More generally - and yet again - the grant funding system is structured against us.  Government does not recognise water as a factor in assessing Remote Area Status.  We need this changed.  In a recent government grant scheme, Cornwall and the Isles of Scilly were given 60 percent grant funding, when the Isle of Wight received 40 percent. 

And clearly, for our land use and environmental management, we need to support schemes which help preserve the landscape on the Island.

Regeneration Projects


The Council have six potential major regeneration projects.  Two of them in particular – Newport Harbour and Ryde Gateway – are critical to the future of the Island.  We need to get them right, and in both cases create spaces that generate wealth and showcase the best that the Island has to offer. 
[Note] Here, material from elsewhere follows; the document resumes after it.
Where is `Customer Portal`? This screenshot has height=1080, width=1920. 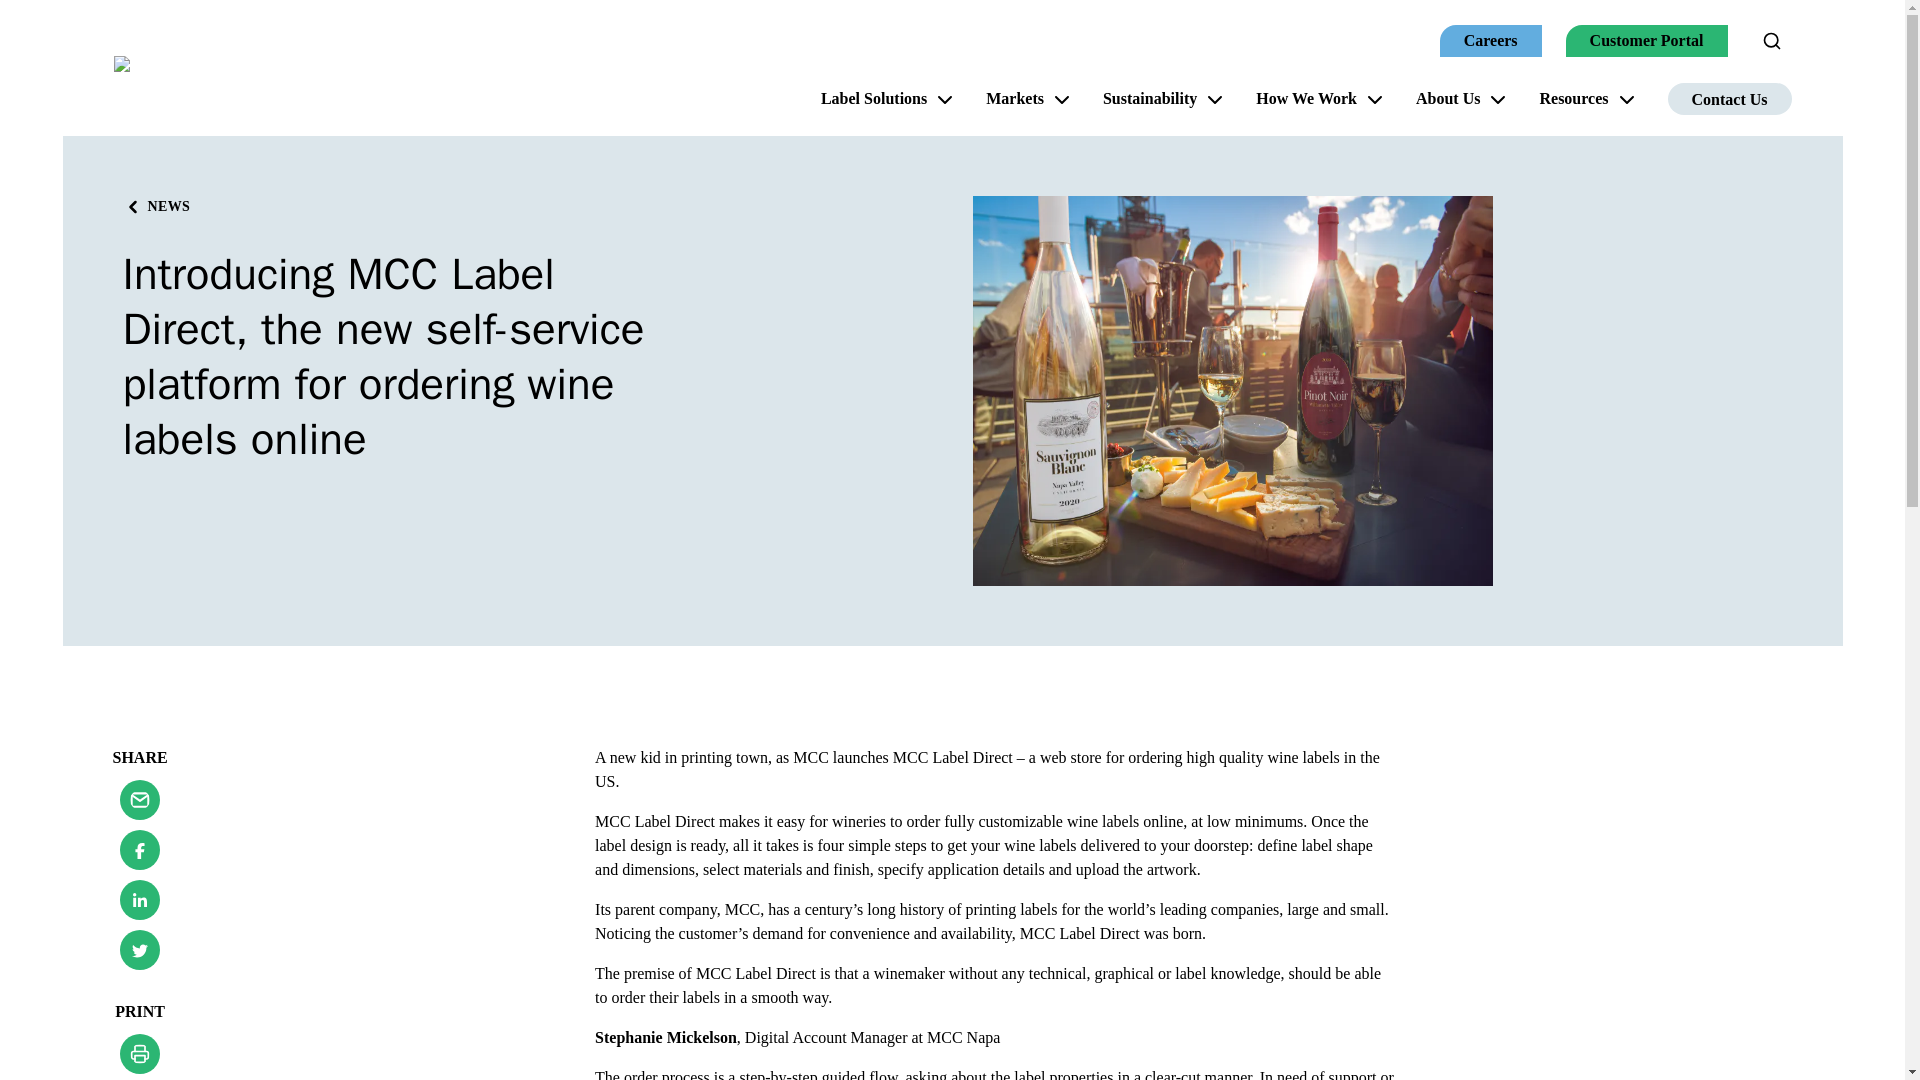 Customer Portal is located at coordinates (1647, 40).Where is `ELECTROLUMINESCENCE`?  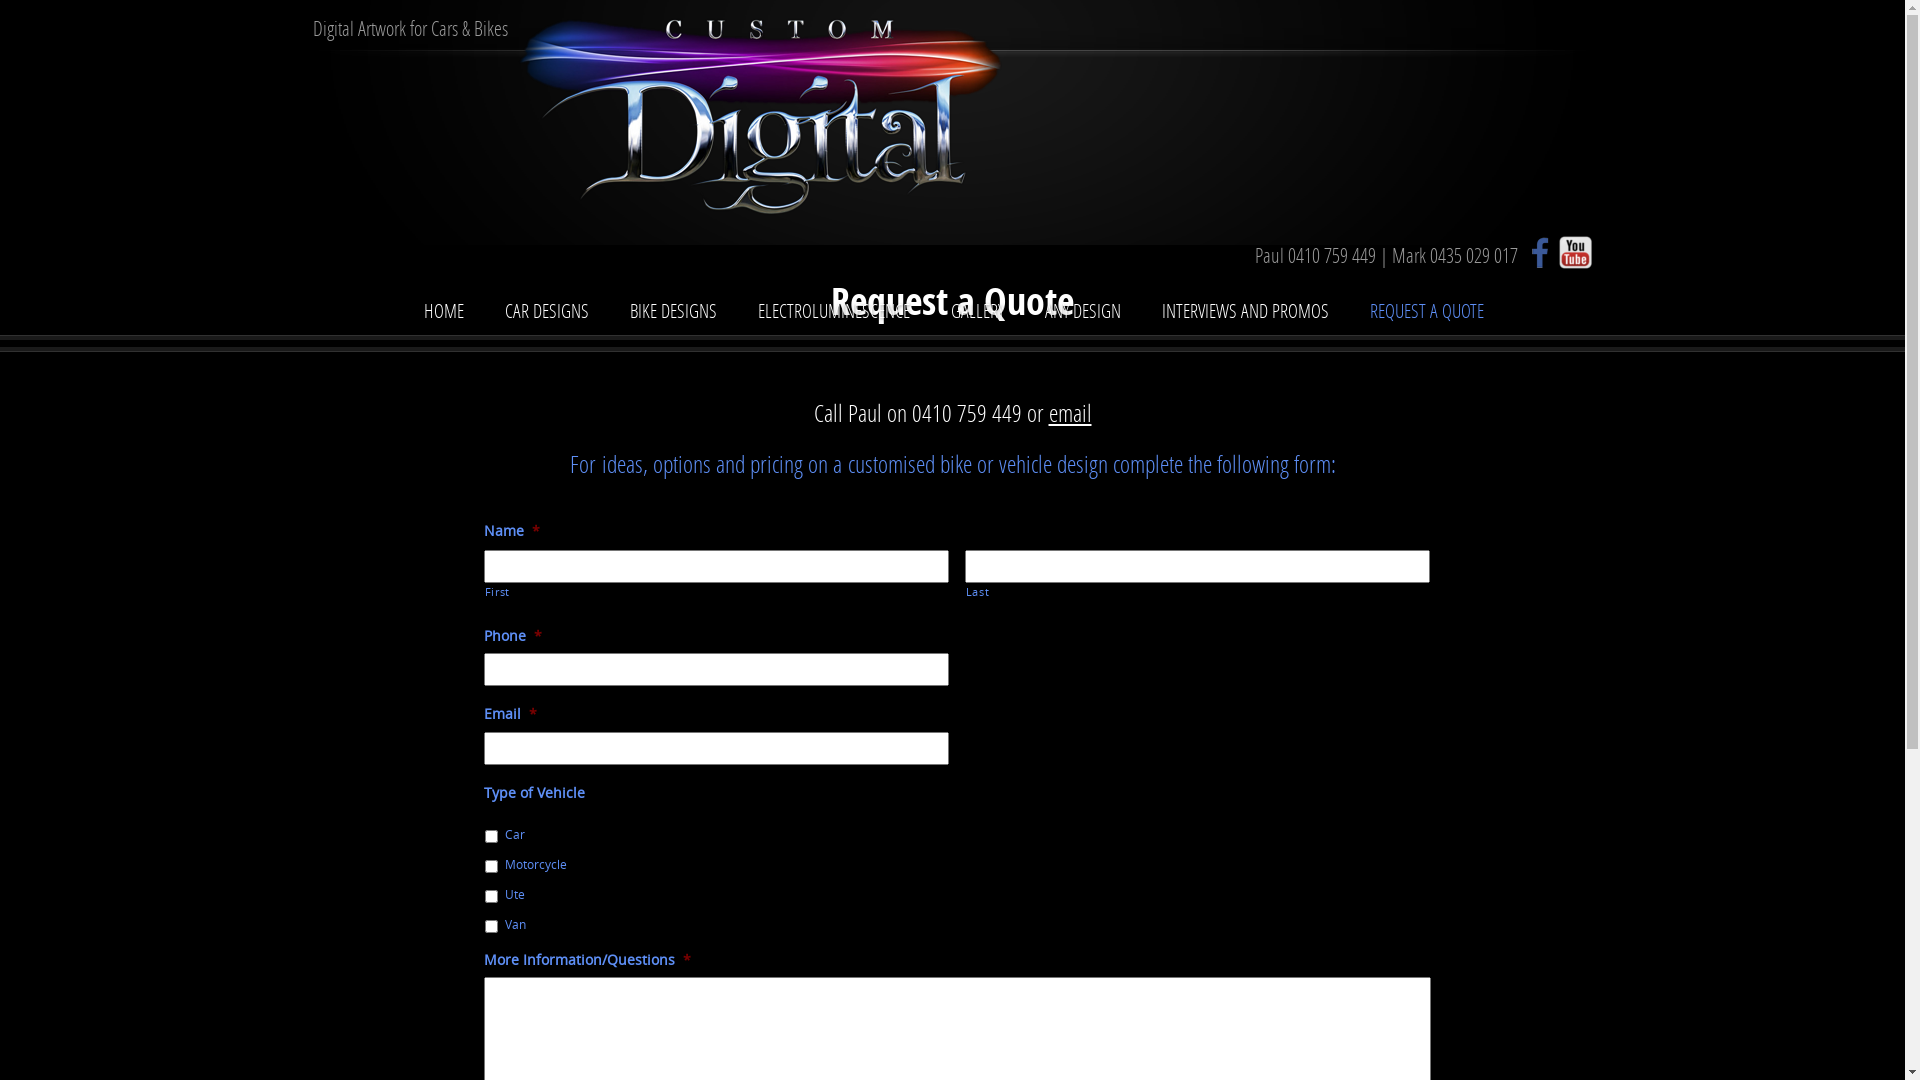
ELECTROLUMINESCENCE is located at coordinates (834, 314).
The Newport Harbour project is probably the most important of these for the long-term future of the Isle of Wight.  This project, to my mind, must have a higher education campus (as already outlined) and it needs infrastructure to support the knowledge economy, including buildings to attract digital and start-up firms - although I accept that we will need to have some housing to help fund it.  If we are successful in extending railway lines from the current terminus in Wootton, the harbour should also be the new westbound terminus, with a Newport Harbour Station.

Ryde is also critical, although its success is more linked to the tourism and visitor economy.  Currently, Ryde Pier Head and Esplanade appear tired and give a poor impression to arriving visitors to the Island.  With a little creativity, both could be exciting areas that help showcase the Isle of Wight.